2. Andre, City Restaurant’s newest turnstile CIA intern, stood by the industrial blender while I showed him how to finish the horseradish coulis. We sautéed the shallots and mushrooms until soft and golden, glazed the pan with wine, grated the horseradish root, added and reduced the cream and were ready to smooth the whole mess into a sauce. The commercial Robot Coupe, able to turn old shoes into a creamy paste, was bolted to the counter to prevent liftoff. Andre poured the hot sauce into the jar, screwed it tightly onto the base, and waited for me to set the lid on top. At that moment, Fish Guy finally came through the back door with our seafood order. As I turned to yell at him for being late, Andre pushed the blend button, and the contents of the blender shot out of the unattached lid, covering Andre’s right side from head to toe with a hot, lumpy sheen. He blistered slightly and, I’m ashamed to say, my first words to him were, “You are going to finish your shift though, right?”
 
3. One of the unique details of the City Restaurant kitchen was the Indian tandoor oven. The tandoor, fired with charcoal, produced chicken, beef, lamb, and chicken skewers, and naan bread. To cook naan bread, the cook brushed clarified butter from a tall, round soup inset onto each side of the flat dough, dipped one arm into a bucket of ice water, stuck his arm down the tandoor’s round hole, and slapped the bread along the wall of the 800° oven. Needless to say, no one who worked the tandoor had any hair on their left arm. 
 
Tandoor.jpg
 
One night a grill cook from Spago, interested in learning about tandoor ovens, was working the line with Dennis, City’s sous chef. Neither was used to sharing the grill space, so there was bumping and jostling. Spago guy tipped the clarified butter directly into the tandoor hole—the oven erupted, shooting chicken bits, naan bread, skewers, and lumps of charcoal all the way down the line to the startled pantry cook. No one died, but there were plenty of singed eyebrows, fried bangs, and crisp beard hairs. The bar patrons, watching the live feed from the Kitchen Cam on the bar TV, cheered and hollered for more. 
 
City Restaurant Tandoori Chicken 
1 4-5 pound cut up roaster or individual chicken breasts and legs 
Yogurt marinade: 
Add to blender:
  • 3 T. garlic
  • 3 T. fresh ginger
  • 1 t. chili powder
  • 2 tablespoons Spice mix (cumin/cardamom/coriander mix)
  • 1/2 tsp. turmeric
  • 1/2 tsp. salt
  • 1/4 tsp. cayenne
  • 1 c. yogurt 
  • Spice mix: Roast 1/4 c. cumin seeds, 1/4 c. whole cardamom seeds, and 1/4 c. coriander seeds in sauté pan over medium heat, shaking pan constantly to avoid burning.

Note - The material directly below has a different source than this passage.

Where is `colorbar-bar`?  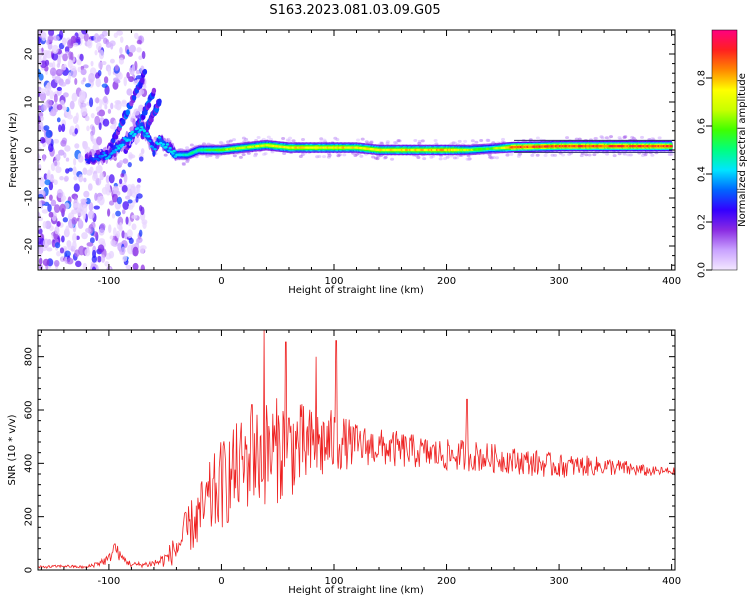 colorbar-bar is located at coordinates (724, 150).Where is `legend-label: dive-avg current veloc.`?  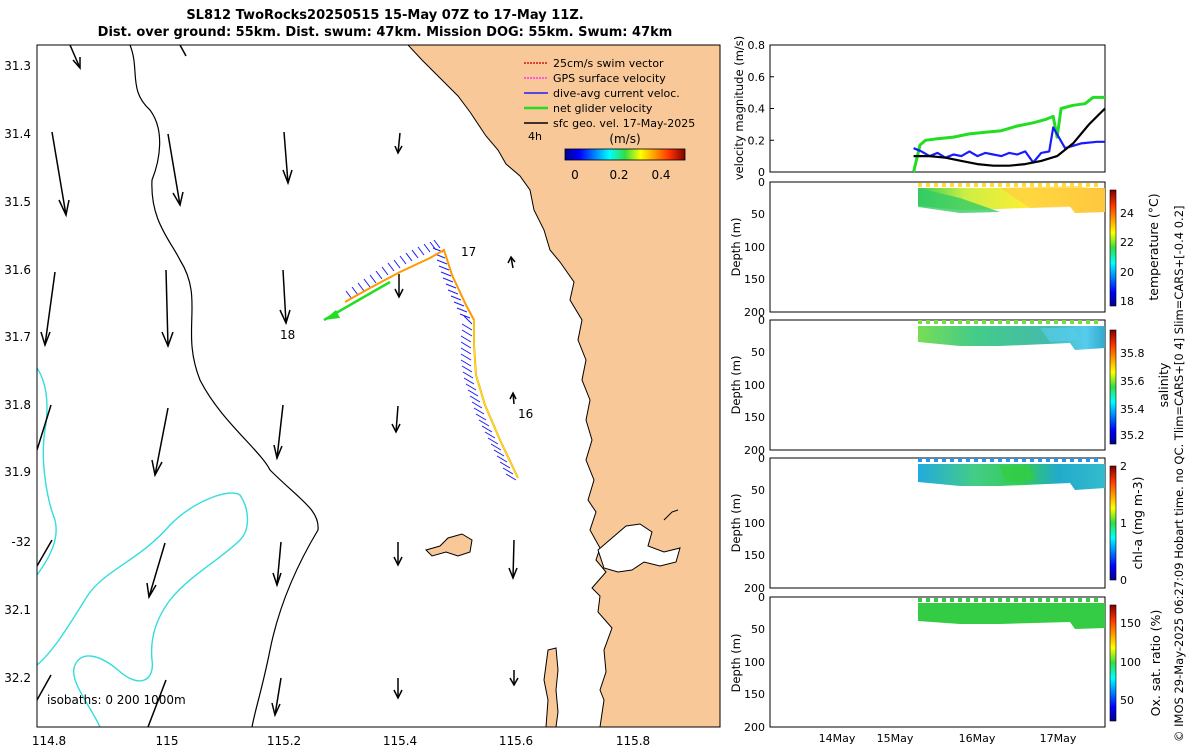 legend-label: dive-avg current veloc. is located at coordinates (616, 94).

When you can see wisps of smoke coming off the spices, remove from heat, let cool and whiz in spice blender. I have at least two coffee grinders with missing parts that work perfectly as spice grinders. 

Blend until smooth. 

Tandoori chicken: 

Coat chicken pieces well with marinade and refrigerate overnight. Remove chicken from refrigerator 2-3 hours before cooking. 

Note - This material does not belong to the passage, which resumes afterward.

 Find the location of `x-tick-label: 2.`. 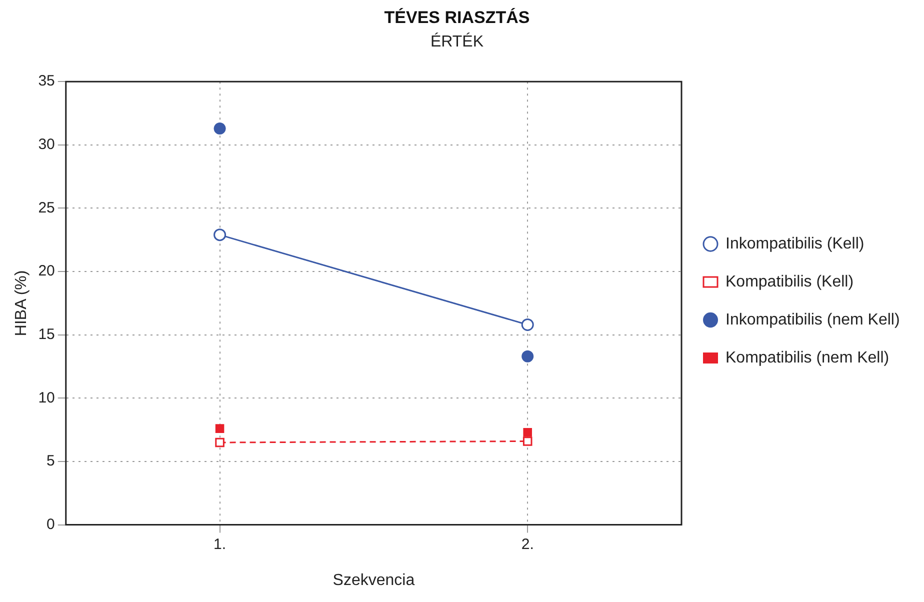

x-tick-label: 2. is located at coordinates (528, 544).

Heat oven to 450 degrees. 

Remove chicken from marinade and shake off any excess marinade. Discard leftover marinade. 

Place chicken pieces on rack placed in a sheet pan or tray. Cook chicken for ten minutes, turn pieces over and cook for 5 minutes more. 

Squeeze fresh lemon juice on chicken pieces and serve with basmati rice. 

You can also grill the chicken—5-10 minutes per side.